--- PROVIDED DATA Enclosed Below ---
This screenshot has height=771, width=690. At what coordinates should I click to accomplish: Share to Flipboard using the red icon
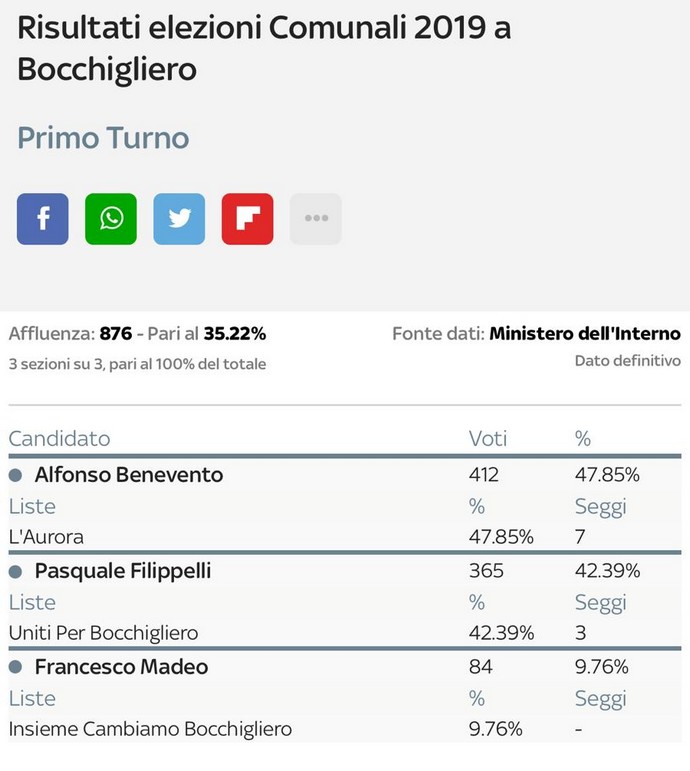(x=247, y=219)
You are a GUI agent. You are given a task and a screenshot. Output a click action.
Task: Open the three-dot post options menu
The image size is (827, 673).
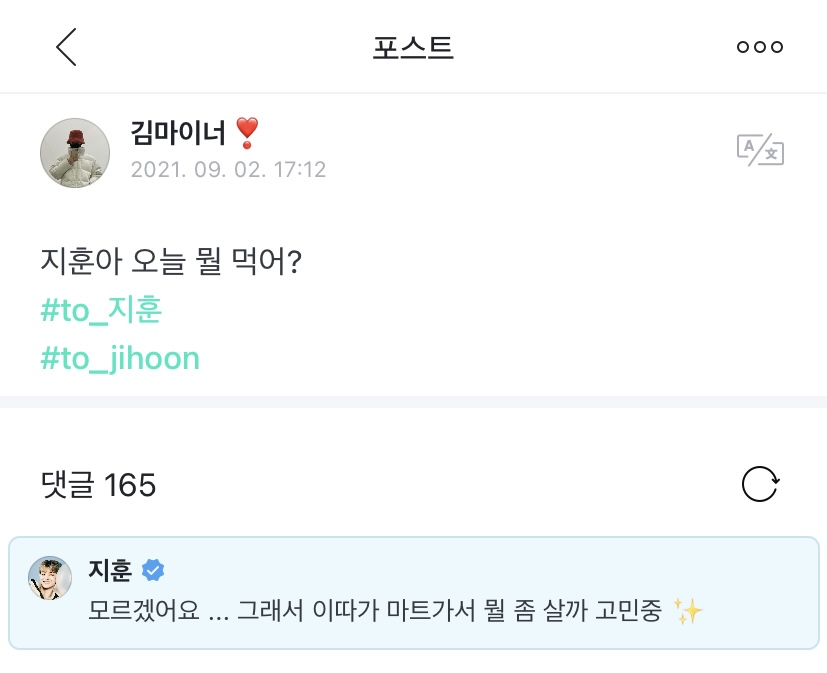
--- End of Enclosed PROVIDED DATA ---
#### EXERCISE DESCRIPTION:
Leaving out every picture, repeat exactly the lines of the records from the start through the line that has "Task: Open the three-dot post options menu".

#### RESPONSE TO THIS TASK:
This screenshot has height=771, width=690. At what coordinates should I click to accomplish: Share to Flipboard using the red icon
(x=247, y=219)
You are a GUI agent. You are given a task and a screenshot. Output a click action.
Task: Open the three-dot post options menu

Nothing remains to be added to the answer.